Intuitive Surgical’s choice is potentiometers, coupled as closely to the end effector as practical. The system uses the potentiometers to establish initial position but uses the encoders on the motors for feedback when running. Some companies choose absolute encoders for this job, says Hamilton, although “you do need to do a double check occasionally. You need to make sure you haven’t drifted away from where you think you are, especially because sometimes electronics become saturated with information, so you have to shut it down and then re-home it anyway.”

Since a surgical robot generally has a human in the loop, the question arises as to what kind of feedback to provide to that human. Is an endoscope watching the surgical field enough? Many people would say that it is. Intuitive Surgical’s da Vinci system, for example, provides binocular vision scaled to the task at hand so that the surgeon can operate using the same visual clues he would use in conventional surgery. “You make up for the loss of sense of touch with what you’re seeing with your eyes,” says Rosa, “how far tissue is stretching, if it’s blanching, how far you’re pulling your instruments apart if you’re tensioning a suture.”

Despite the success of what Intuitive Surgical calls “visual tactility,” the idea of force feedback is still attractive. The question is how to make this haptic feedback work and how to make it stable. Researchers around the world have been working for some time on haptic feedback systems using things such as strain gages to sense force, but so far we have not seen any in commercial use. The da Vinci system does provide some force feedback, derived from the error signals in the position loops. “I would describe it as a variant of bilateral force reflection,” says Nowlin, “and what that means is that the error produced between desired and actual at the patient-side manipulator is used to generate a feedback signal that the master and, therefore, the surgeon feels.” This is not true force feedback, he points out, for a simple reason: “If that were completely linear and if its scale factor were one, if its gain were one, then that would be true force feedback. It would also violate Bode’s theorem and a few other things and would be unstable.” To preserve stability, the gain is kept down to the point that it’s possible to prove worst-case stability against certain known impedances.
Looking to the Future
How will robots be used in the operating rooms of the future? Rosa sees two main changes. The first will involve the integration of the robot into the OR. Rather than being rolled in and out as needed, it will be integrated into the table or the ceiling, he says, in ways that will streamline the whole process and bring down the cost of doing procedures in general. In other words, “the less OR time you have, the better.”

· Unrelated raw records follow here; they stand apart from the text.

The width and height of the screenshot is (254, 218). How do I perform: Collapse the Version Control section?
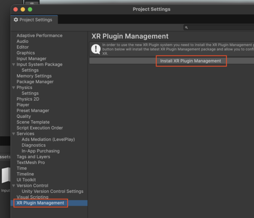tap(13, 186)
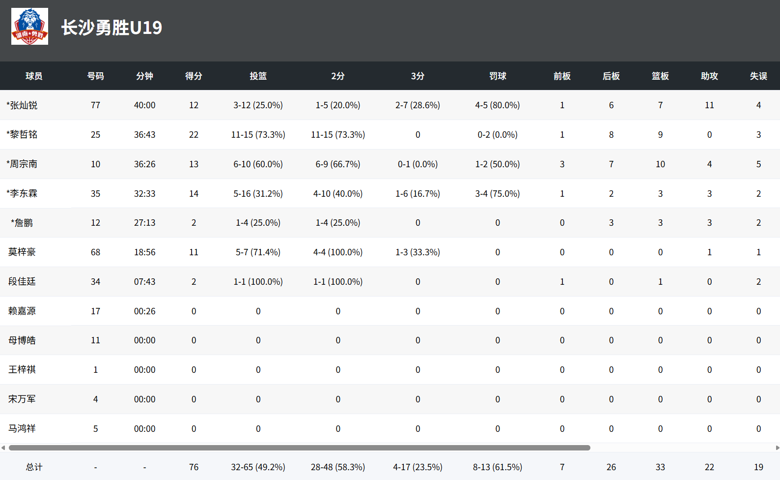Select player 马鸿祥 name
780x480 pixels.
click(22, 428)
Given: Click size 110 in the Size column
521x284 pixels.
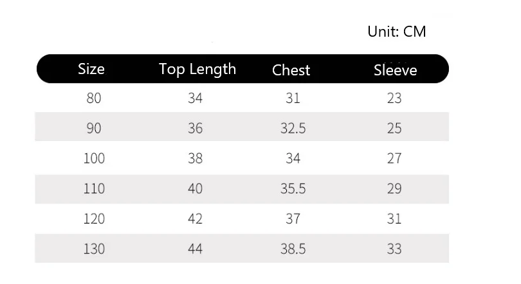Looking at the screenshot, I should point(94,189).
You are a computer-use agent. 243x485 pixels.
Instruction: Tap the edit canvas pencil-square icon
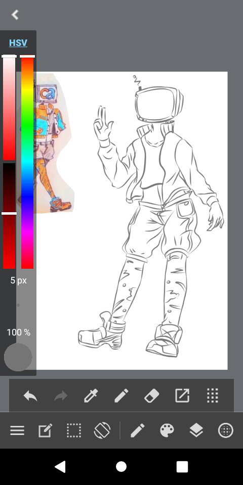pos(45,430)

The other big advance, Rosa continues, will come in the user interface. Today the surgeon must study a CT or MRI image and then look into the viewer on the robot. In the future, the CT and MRI images will be combined with the visual display, similar to a fighter pilot’s heads-up display, to show margins of tumors, important vessels, and the lesion of interest. “And just as the pilot in that platform becomes superhuman if properly integrated with the user interface,” says Nowlin, “so I think a well-designed integration of advanced sensing techniques and advanced data fusion and display and user interface techniques can provide a superhuman experience for the surgeon.”
Many robots are modeled at least somewhat on the human arm with each moveable axis carried by the one below it. This means that each axis carries different mass and has different dynamics, which complicates the control problem. There is one robot platform, however, that features low mass, high stiffness, six degrees of freedom, and the same dynamics on all axes.

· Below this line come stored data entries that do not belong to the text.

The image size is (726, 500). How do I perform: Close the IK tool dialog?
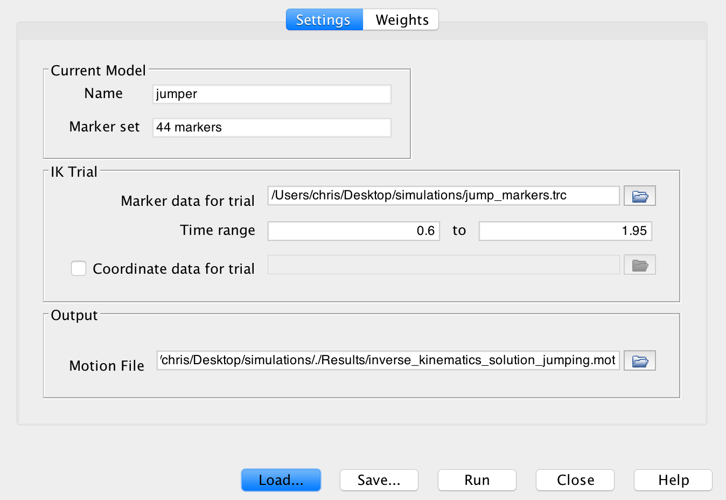click(x=574, y=480)
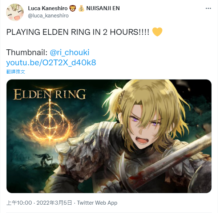The width and height of the screenshot is (218, 213).
Task: Click the Luca Kaneshiro display name
Action: [48, 8]
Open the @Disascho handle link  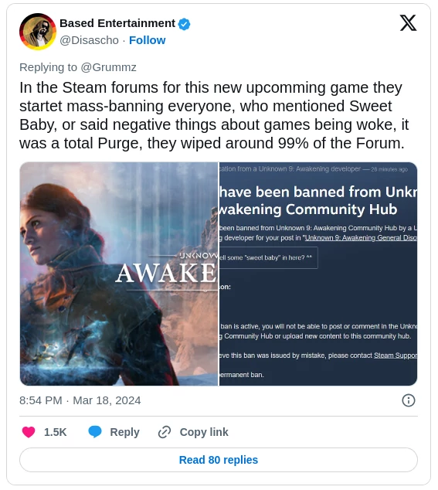89,40
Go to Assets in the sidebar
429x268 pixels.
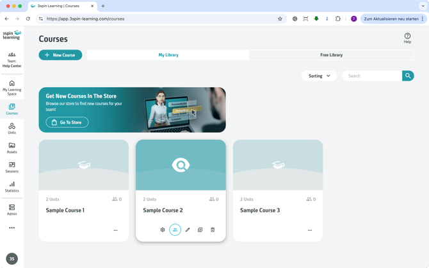coord(12,148)
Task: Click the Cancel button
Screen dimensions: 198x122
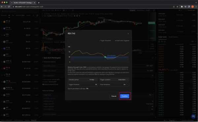Action: [114, 96]
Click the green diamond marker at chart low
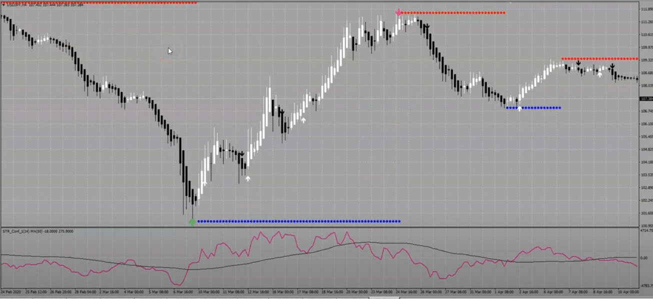 tap(193, 222)
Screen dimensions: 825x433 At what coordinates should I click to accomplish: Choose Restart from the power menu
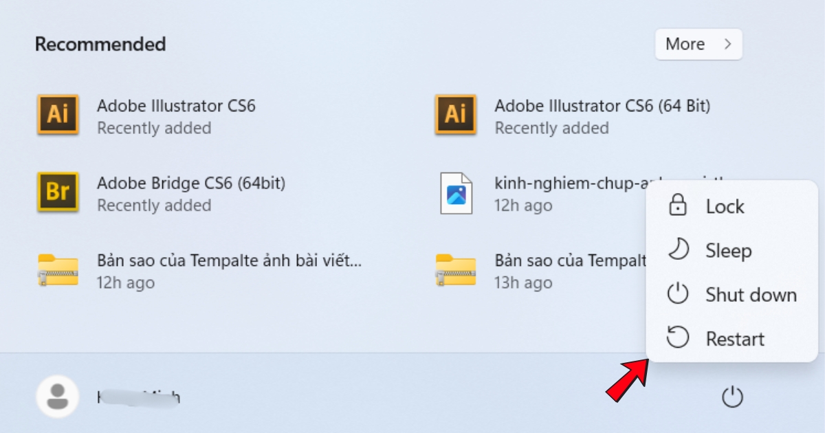(734, 338)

Hexapod parallel robots have been tried for surgical applications, but none has succeeded.
Developed in 1994 by Giddings & Lewis and Ingersoll and based on the Stewart Mechanism of 1965 used for flight simulators, it’s called a hexapod and consists of a top and a base linked by six linear actuators, all under computer control. By controlling the length of the legs, the top can be moved as desired. Its advantages include high strength-to-weight ratio, high stiffness, and low inertia. It also has some drawbacks: it has a limited range of motion, the available displacements vary with position, and the fact that all the axes are involved in every move can make control a tricky proposition. “It’s been going on for many years, but it has a lot of problems. It looks simple but it isn’t,” says Stefan Vorndran, director of marketing at Physik-Instrumente-USA, which manufactures hexapod robots for industrial applications.

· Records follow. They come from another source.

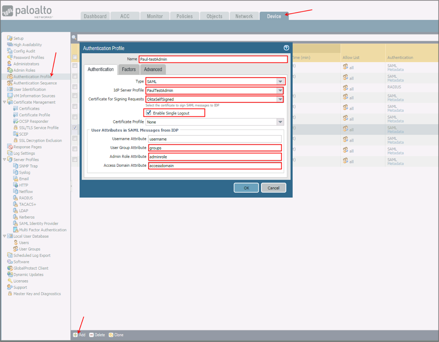Select SAML Identity Provider in sidebar
The image size is (439, 342).
click(x=39, y=224)
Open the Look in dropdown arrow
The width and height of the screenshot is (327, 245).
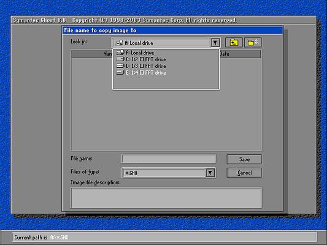click(215, 43)
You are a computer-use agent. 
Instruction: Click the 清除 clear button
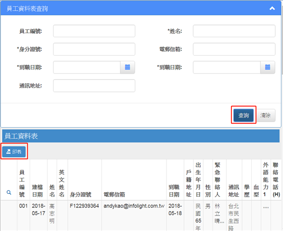click(265, 115)
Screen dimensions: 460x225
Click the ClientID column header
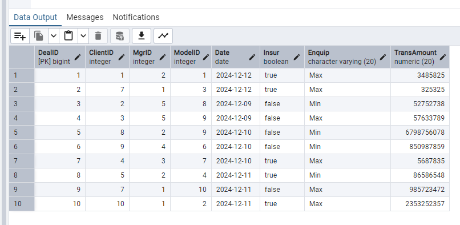107,57
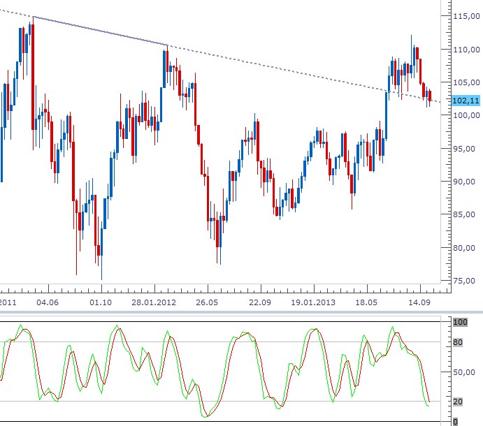Click the 50,00 oscillator axis label
Screen dimensions: 483x426
coord(464,372)
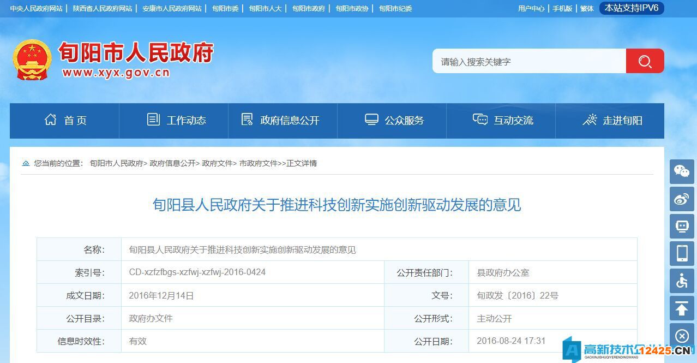Click the magnifier search icon

coord(645,61)
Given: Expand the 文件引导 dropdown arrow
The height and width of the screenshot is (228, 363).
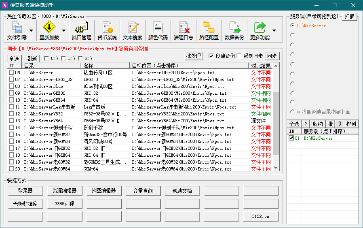Looking at the screenshot, I should (32, 31).
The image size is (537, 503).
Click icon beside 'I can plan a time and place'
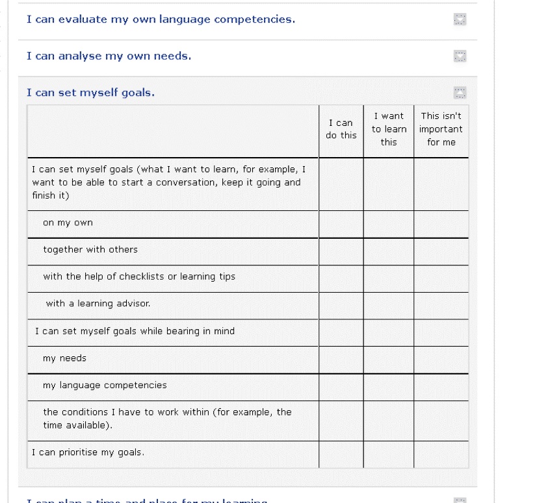(x=460, y=500)
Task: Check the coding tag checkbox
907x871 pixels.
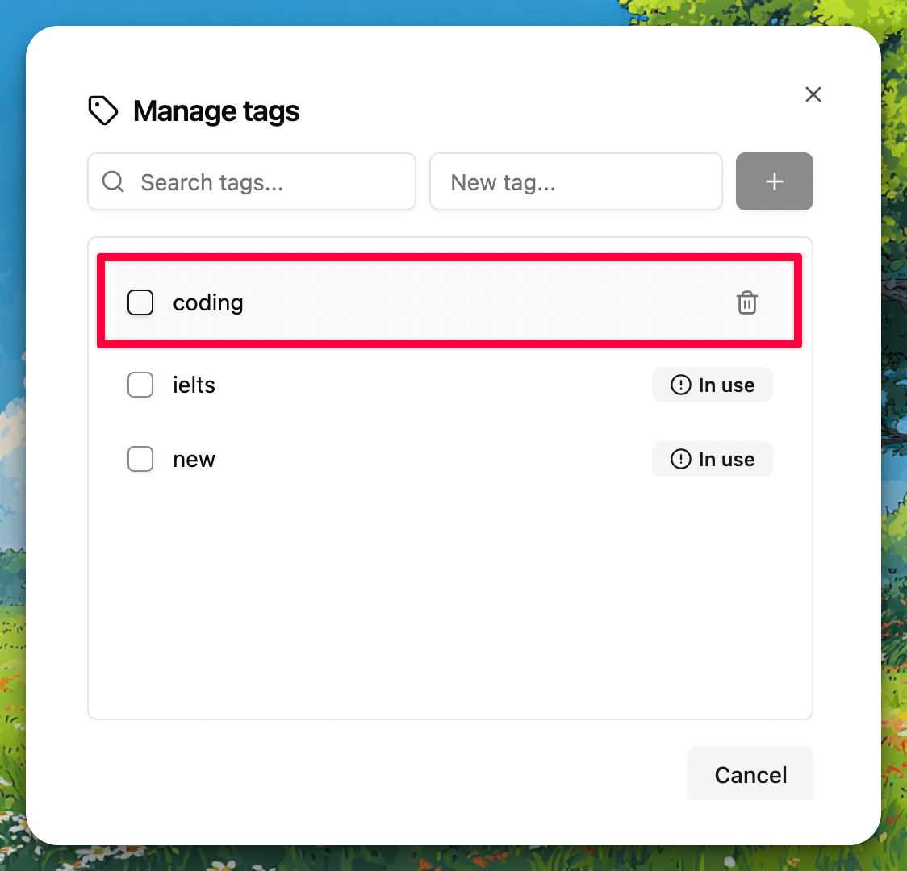Action: pos(140,302)
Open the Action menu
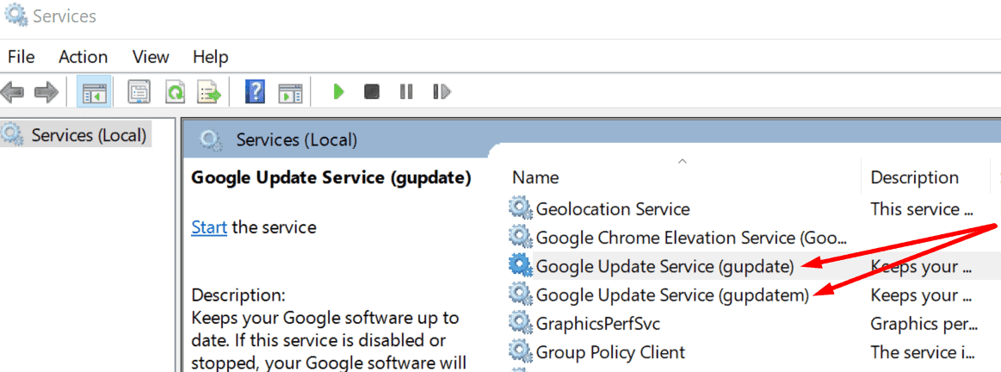The width and height of the screenshot is (1001, 372). [83, 57]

The idea of a hexapod surgical robot has been tried several times. Several units of Germany’s Fraunhofer-Institut für Produktionstechnik und Automatisierung (IPA) in Stuttgart teamed up a few years ago to create Universal Robot Systems, which developed a hexapod robot called Evolution 1 for spinal surgery in which extreme precision is essential. The heart of the system was a specially modified M-850 hexapod robot built by Physik-Instrumente. This was attached to the arm of a conventional robot, and powered end effectors were in turn mounted to the top platform of the hexapod.

The Evolution 1 received a lot of attention at the time, but to all appearances the effort fizzled out soon after the initial announcements in 2001. Perhaps the most recent work with hexapod surgical robots was done in 2003 by engineers at the Nanyang Technological University in Singapore, working with surgeons at the National Neuroscience Institute. Their hexapod was designed to drill through the temporal during surgery to remove deep-seated brain tumors. Using three-dimensional MRI images, a radiologist and surgeon would map out a path that would avoid important nerves and blood vessels, and then a programmer would write the appropriate instruction to the robot, which would do the job in half the time taken by conventional methods.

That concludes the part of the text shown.